Under that we can set the duration, vary by control, header, etc. So really it isn't that much of an issue when it comes to a page item.  Now the issue is how do we setup caching for IHTTPHandlers and things of that nature? It's actually rather simple. All we need to do is use the context.Response.Cache object in the ProcessRequest function. This object allows us to do exactly what the directive above does (cache an item). We can set the duration before it expires, we can set the ability to vary by a parameter, etc. For example:

   1: context.Response.Cache.SetLastModified(ModifiedDate);
   2: context.Response.Cache.SetExpires(DateTime.Now.ToUniversalTime().AddDays(7));
   3: context.Response.Cache.SetCacheability(HttpCacheability.Public);
   4: context.Response.Cache.SetMaxAge(new TimeSpan(7, 0, 0, 0));
   5: context.Response.Cache.SetRevalidation(HttpCacheRevalidation.None);
   6: context.Response.Cache.SetETag(ETag);

The code above sets this item's last modified date and says that it should expire in seven days. The item may be cached by anything really since it's set to public, also no revalidation is required (normally though, you'd probably want the item to revalidate). It also sets an ETag for the item. An ETag, by the way, is really just something to tell one object/entity from another (usually just a hash of something, like last date modified).

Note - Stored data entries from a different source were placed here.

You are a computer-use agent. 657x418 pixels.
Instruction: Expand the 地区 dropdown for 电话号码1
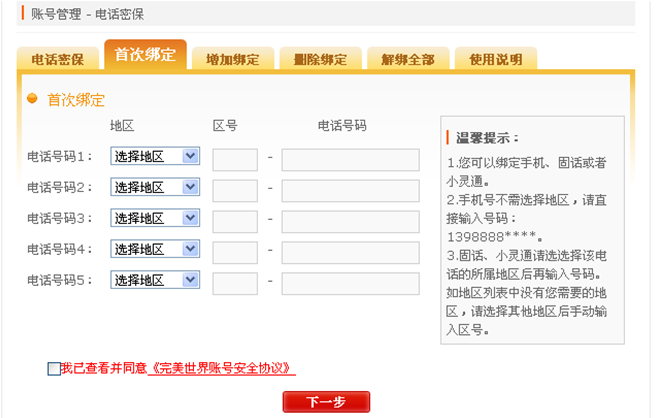coord(155,157)
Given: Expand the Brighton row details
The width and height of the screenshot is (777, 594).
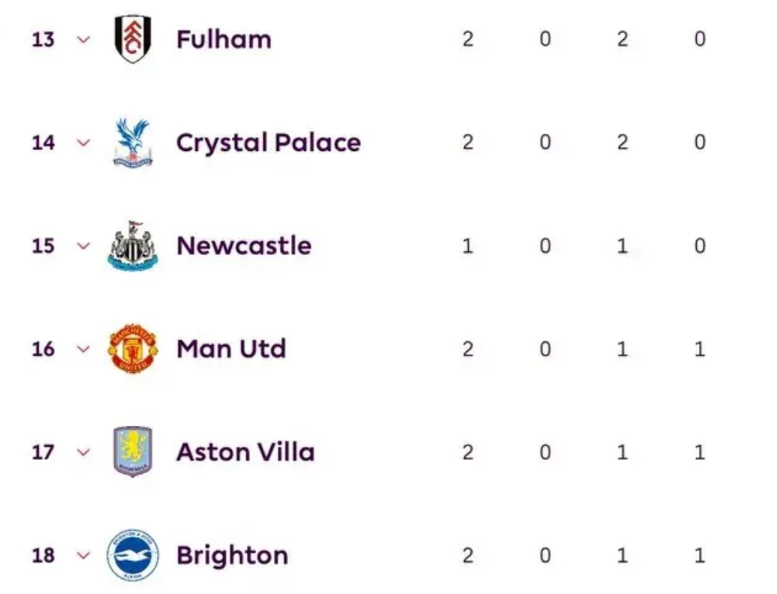Looking at the screenshot, I should click(x=83, y=556).
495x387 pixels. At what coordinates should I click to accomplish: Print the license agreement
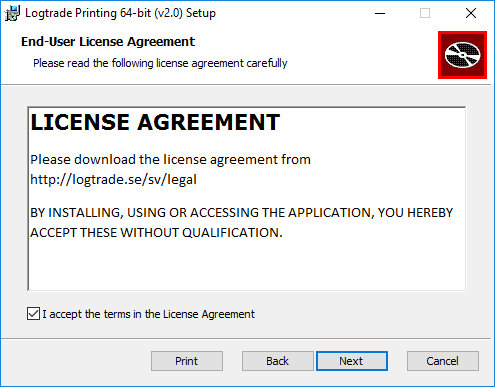point(187,361)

So when the response is sent to the client, this information is put into the header of the transmission, and the client knows it. However, clients might still send a request to the server every time it wants to use the information (depending on the browser, settings, etc.). So how can we check if the item has been updated on the server?

If-None-Match

Remember the ETag we gave the response previously? It gets sent back to us as If-None-Match in the header section (which can be reached by looking at context.Request.Headers["If-None-Match"]). If this equals the current ETag for the item on the server, then we know that it hasn't been changed since the last time the client was here. In this case, all we need to do is:

   1: context.Response.StatusCode = (int)HttpStatusCode.NotModified;
   2: context.Response.End();

Now normally speaking, this is usually enough. However some browsers don't set the If-None-Match item. Instead what they use is the item:

If-Modified-Since

Instead of sending the ETag, what they will do is send back the date the item was modified (or at least the last date that the client knows it was modified).  In this case, all you need to do is compare the date that the client sends and the last time the item was actually modified. If they are equal, nothing has changed. However if the item has been changed since the If-Modified-Since date, we need to send the new information. There is one thing to note though when comparing the dates, the If-Modified-Since date does not include anything lower than seconds. So if you take the last modified date of a file, they're not going to match up as that includes milliseconds. So you are going to have to round those off first.

Now this wont cache an item on every browser. They can always set it up so that the browser doesn't cache anything, in which case you're out of luck. But since not many people do that, you should be good to go. Anyway, try it out yourself, leave feedback, and happy coding.